▶ Task to carry out:
Nothing but a number belongs in the answer: the count of lines below that contain the word "click".

▶ The data:
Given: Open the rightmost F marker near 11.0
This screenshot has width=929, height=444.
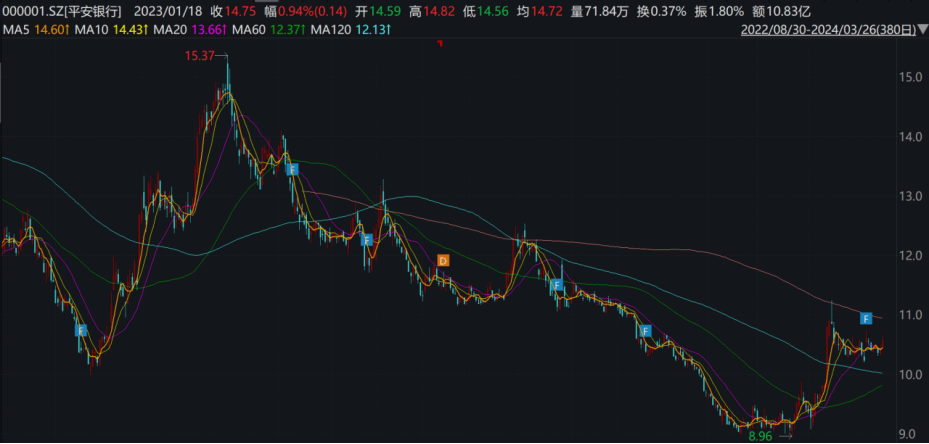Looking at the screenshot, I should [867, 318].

...

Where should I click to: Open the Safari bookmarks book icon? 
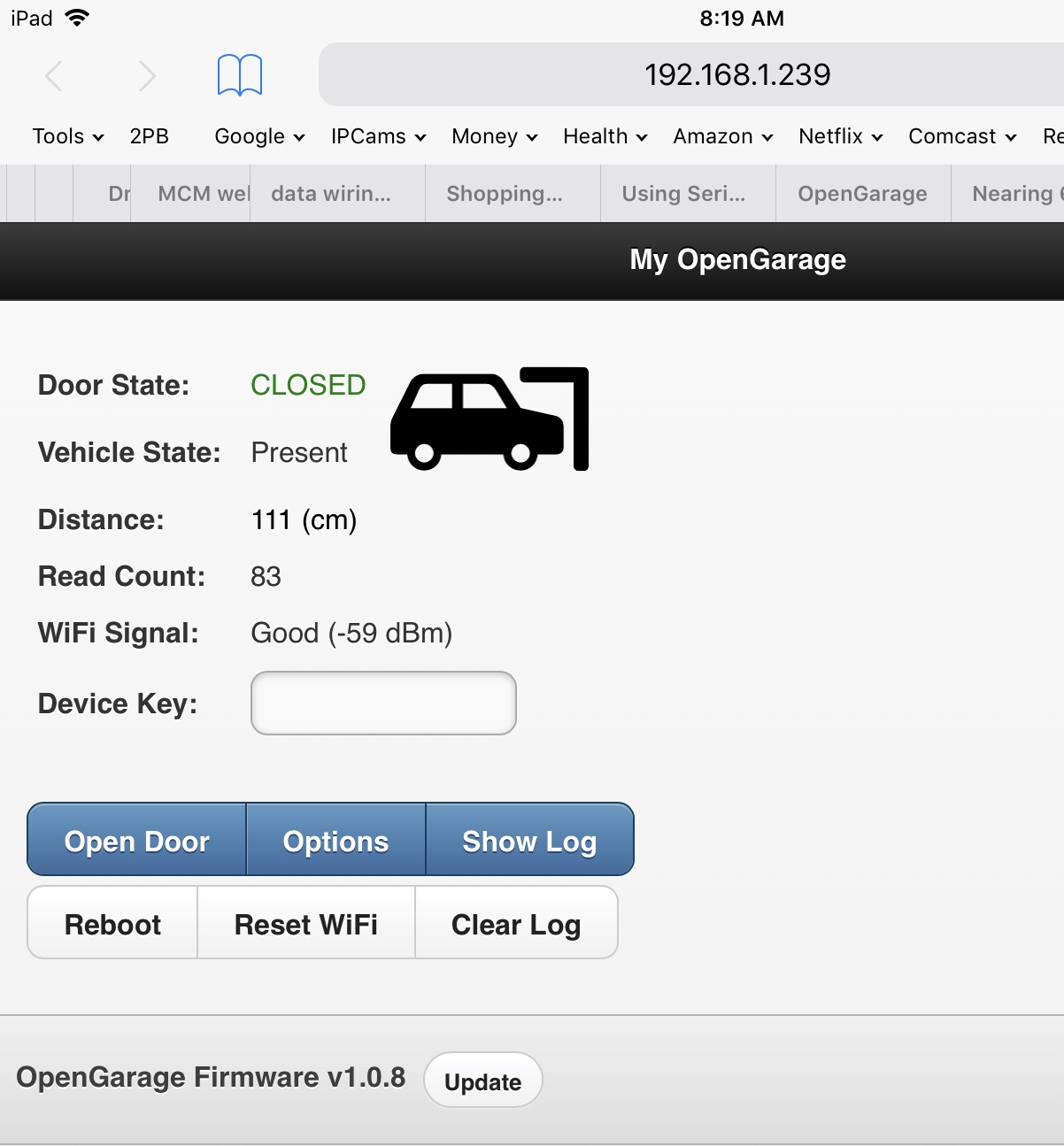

* * *

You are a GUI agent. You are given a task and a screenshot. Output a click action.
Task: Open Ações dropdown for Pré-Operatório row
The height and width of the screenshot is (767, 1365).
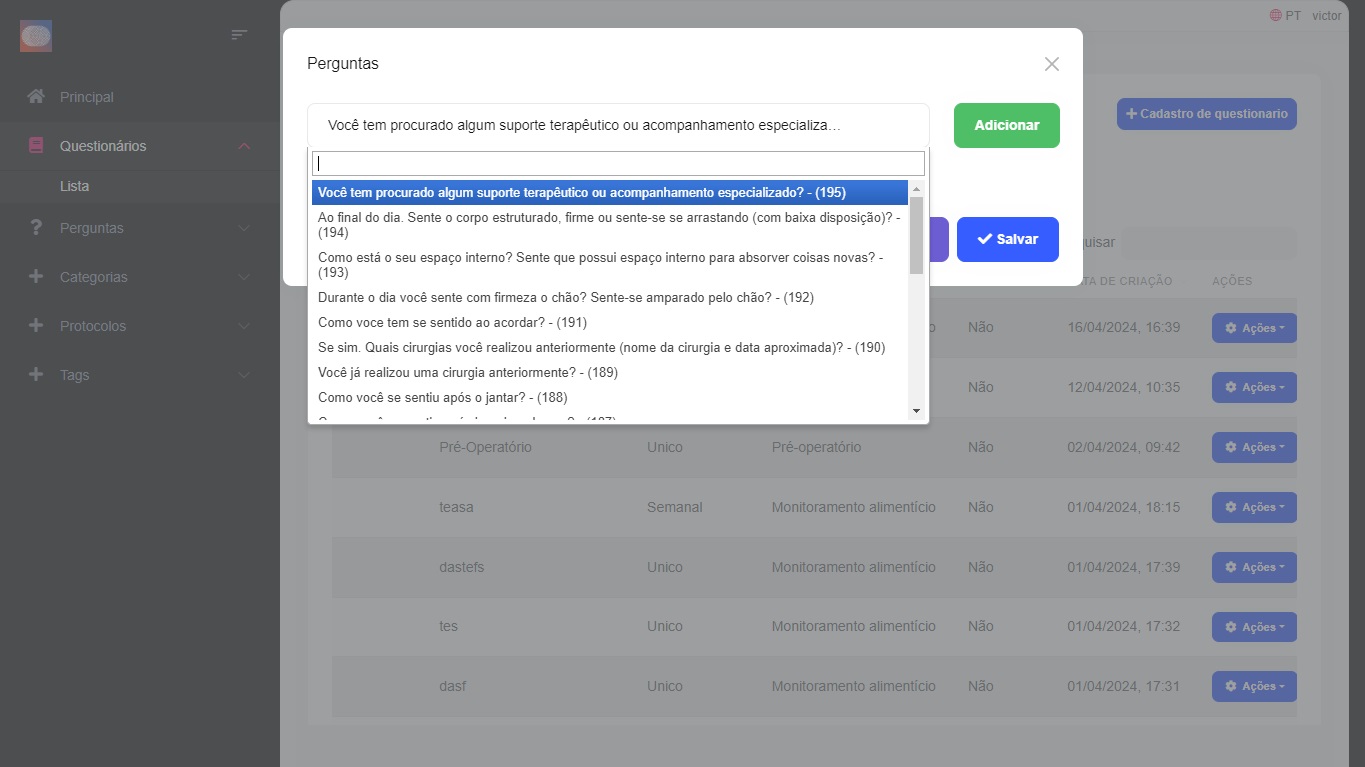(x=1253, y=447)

▶ The answer:
2